Scorer for Text Classification

I try to evaluate my multilabel textcat with Scorer, but the scorer.scores don't return anything.

def evaluate(nlp, test_data):
    scorer = Scorer()
    for text, label in test_data:
        # text: "my example text"
        # label: {"cats:{"cat1":0.0, "cat2":1.0, "cat3":0.0}}
        doc_gold_text = nlp.make_doc(text)
        gold = GoldParse(doc_gold_text, cats=label["cats"])
        pred_value = nlp(text)
        scorer.score(pred_value, gold)

    return score.scores
    # return: {}
    # actually, also other fields return zero

The model works well to predict and I use this same function to eval NER in other model with success. Do I something wrong in this case? Score don't work to textcat?

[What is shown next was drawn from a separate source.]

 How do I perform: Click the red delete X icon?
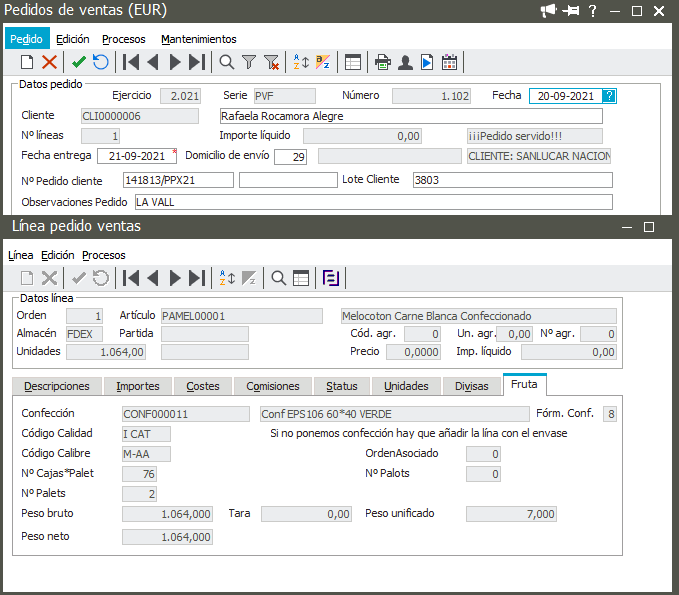pos(49,62)
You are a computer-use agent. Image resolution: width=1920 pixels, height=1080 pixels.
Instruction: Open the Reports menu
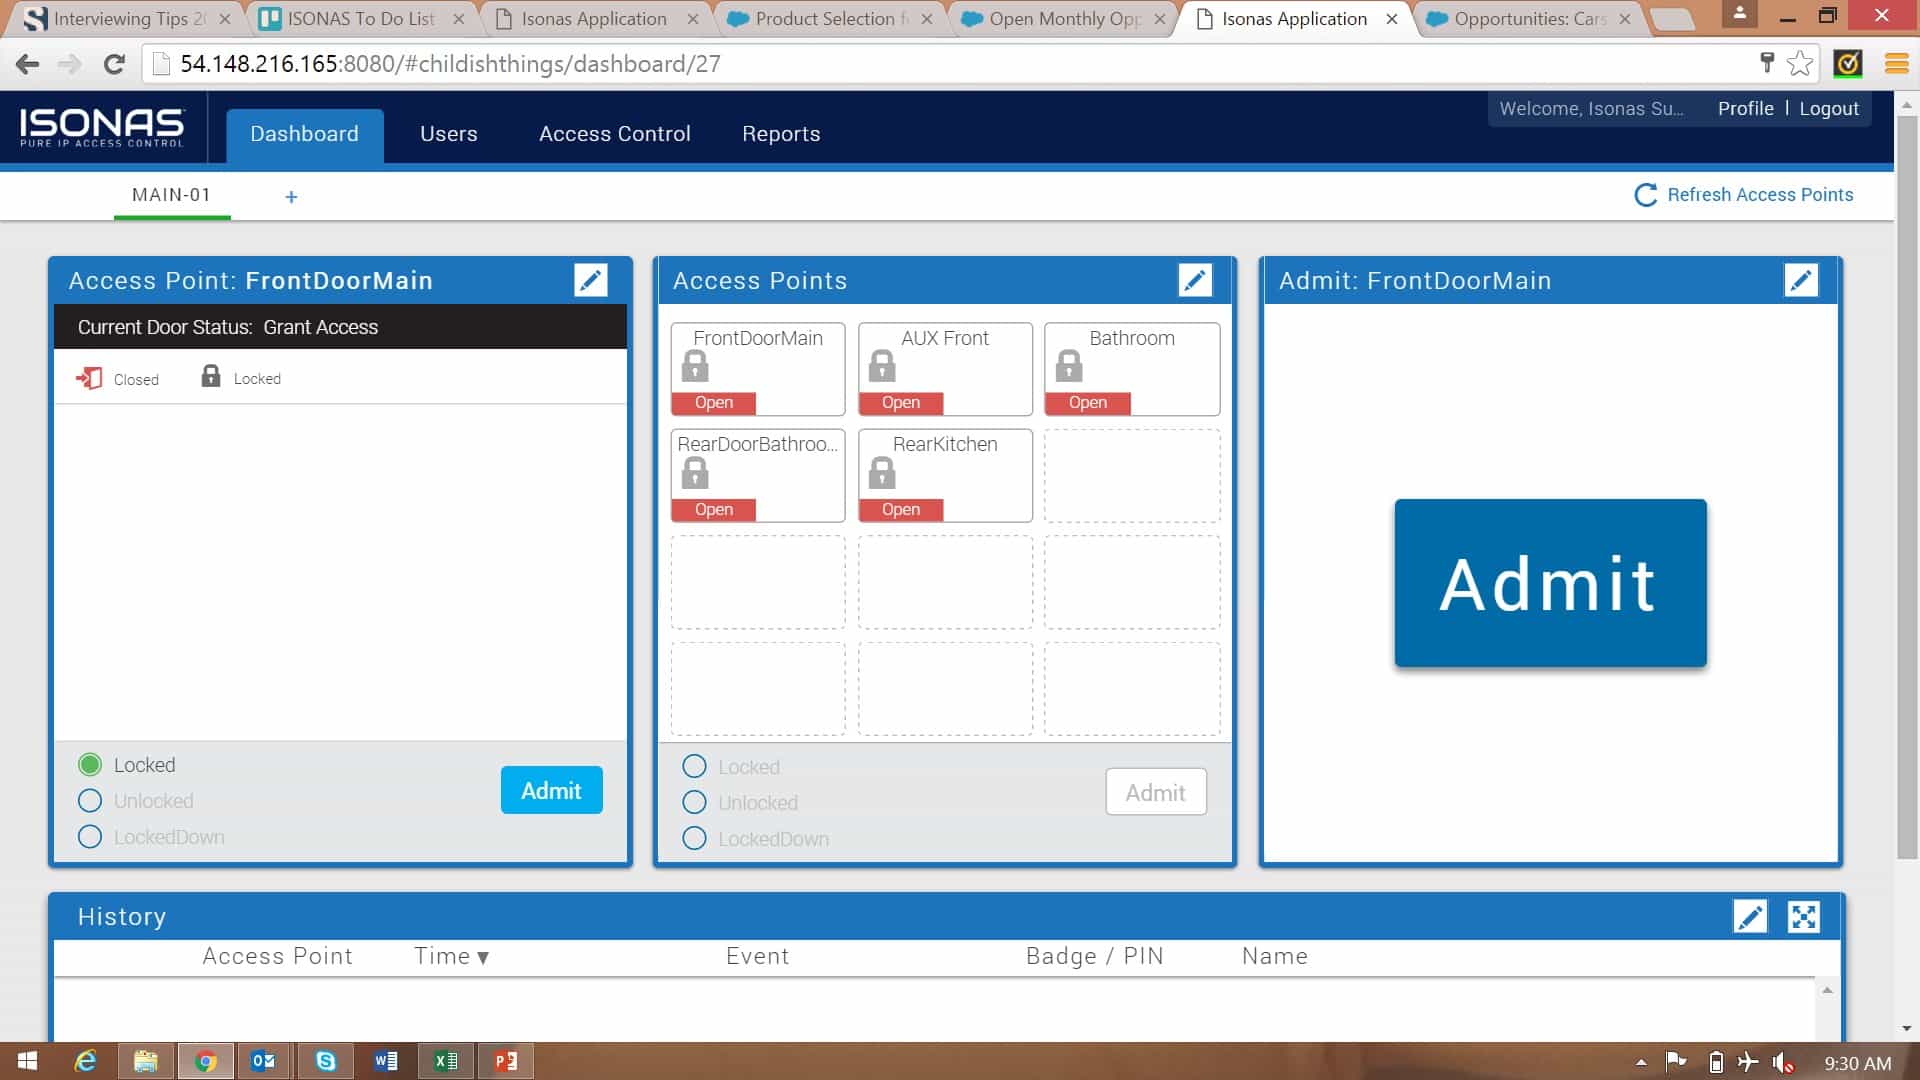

I don't know what's wrong with the code above, but I tried a different approach and it's worked! Using nlp.evaluate():

def evaluate(nlp, test_data):
    eval_input = [(nlp.make_doc(text), GoldParse(nlp.make_doc(text), cats=label["cats"])) for text, label in test_data]
    scorer = nlp.evaluate(eval_input)
    return scorer.scores
1 Like

Hi @ines

We're trying to solve a multi-label text classification problem where prodigy has been used for annotation. There'are 10 classes and almost 25% are +ve samples (have one or more labels). We've trained model using SpaCy cli command with en_vectors_web_lg as our base model.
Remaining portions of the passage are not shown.